### Data supplied
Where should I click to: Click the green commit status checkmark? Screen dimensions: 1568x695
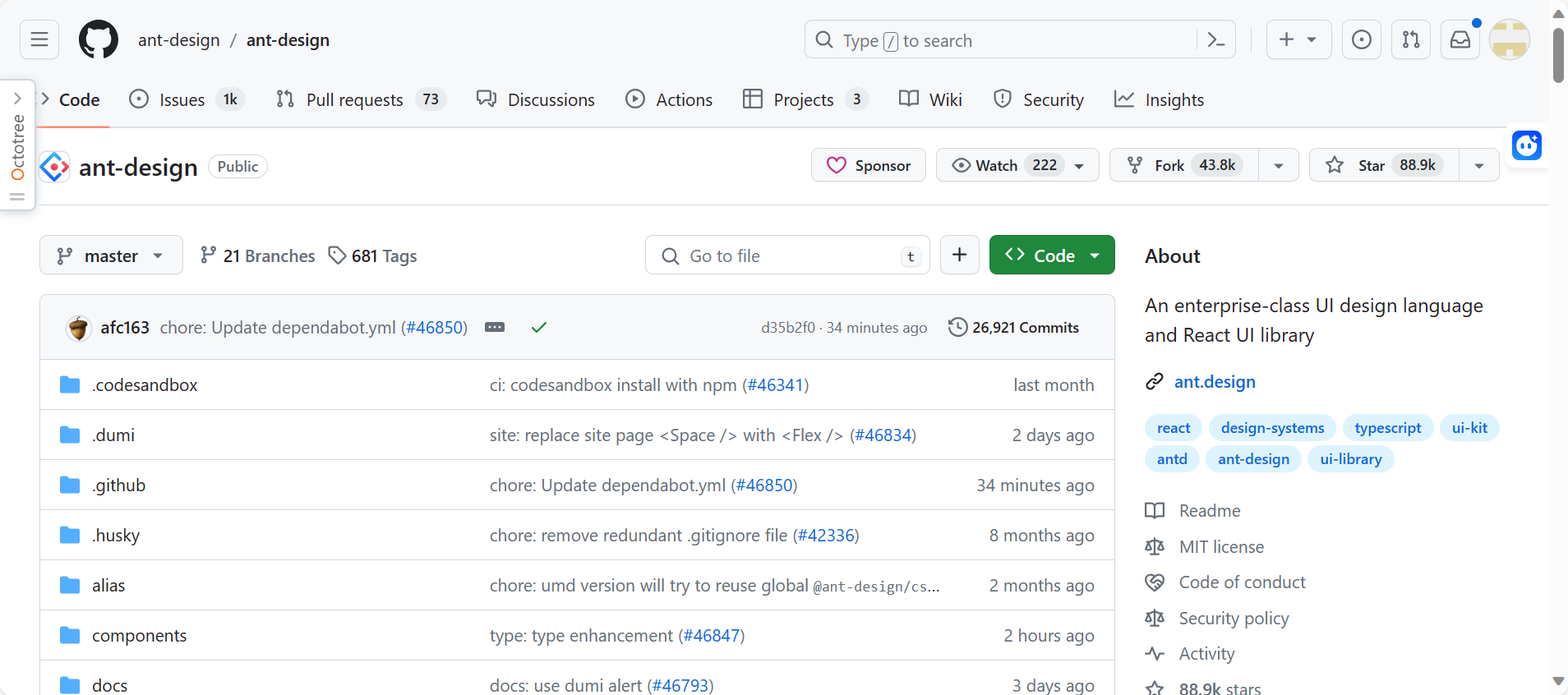[539, 327]
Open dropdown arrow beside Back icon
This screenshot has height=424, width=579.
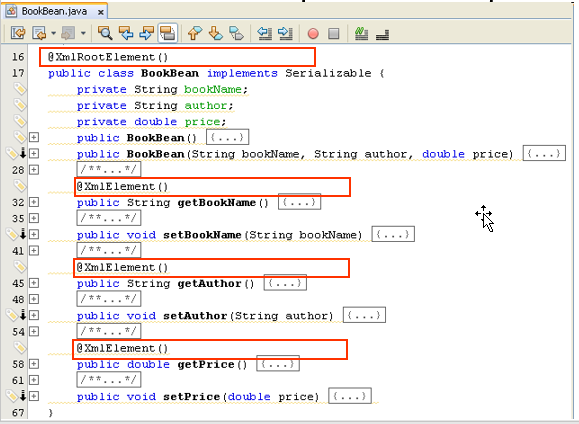[54, 33]
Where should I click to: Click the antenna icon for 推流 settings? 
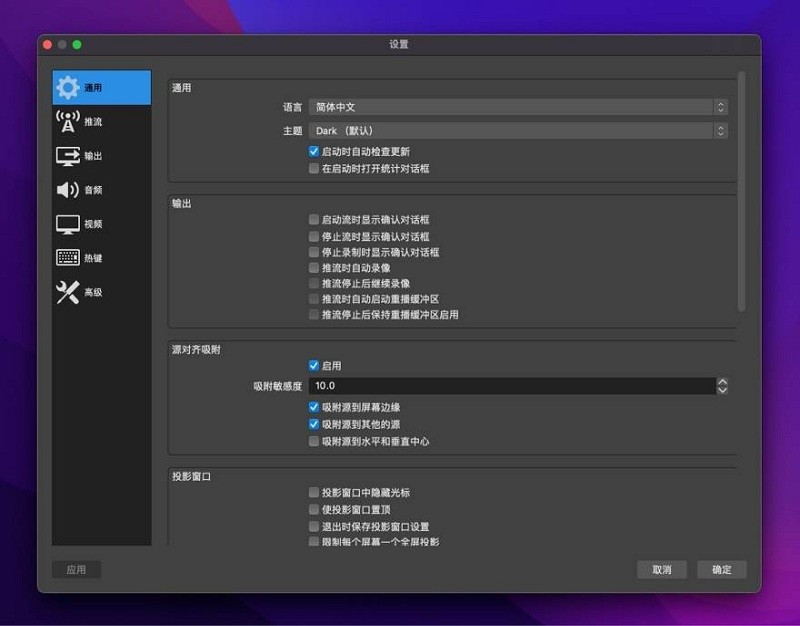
######
Problem description: Reproduce each line of the records above verbatim, leaving out the pictures.

Problem solution:
Where should I click to: Click the green commit status checkmark? Screen dimensions: 1568x695
[539, 327]
Open dropdown arrow beside Back icon
This screenshot has height=424, width=579.
[54, 33]
Where should I click to: Click the antenna icon for 推流 settings? 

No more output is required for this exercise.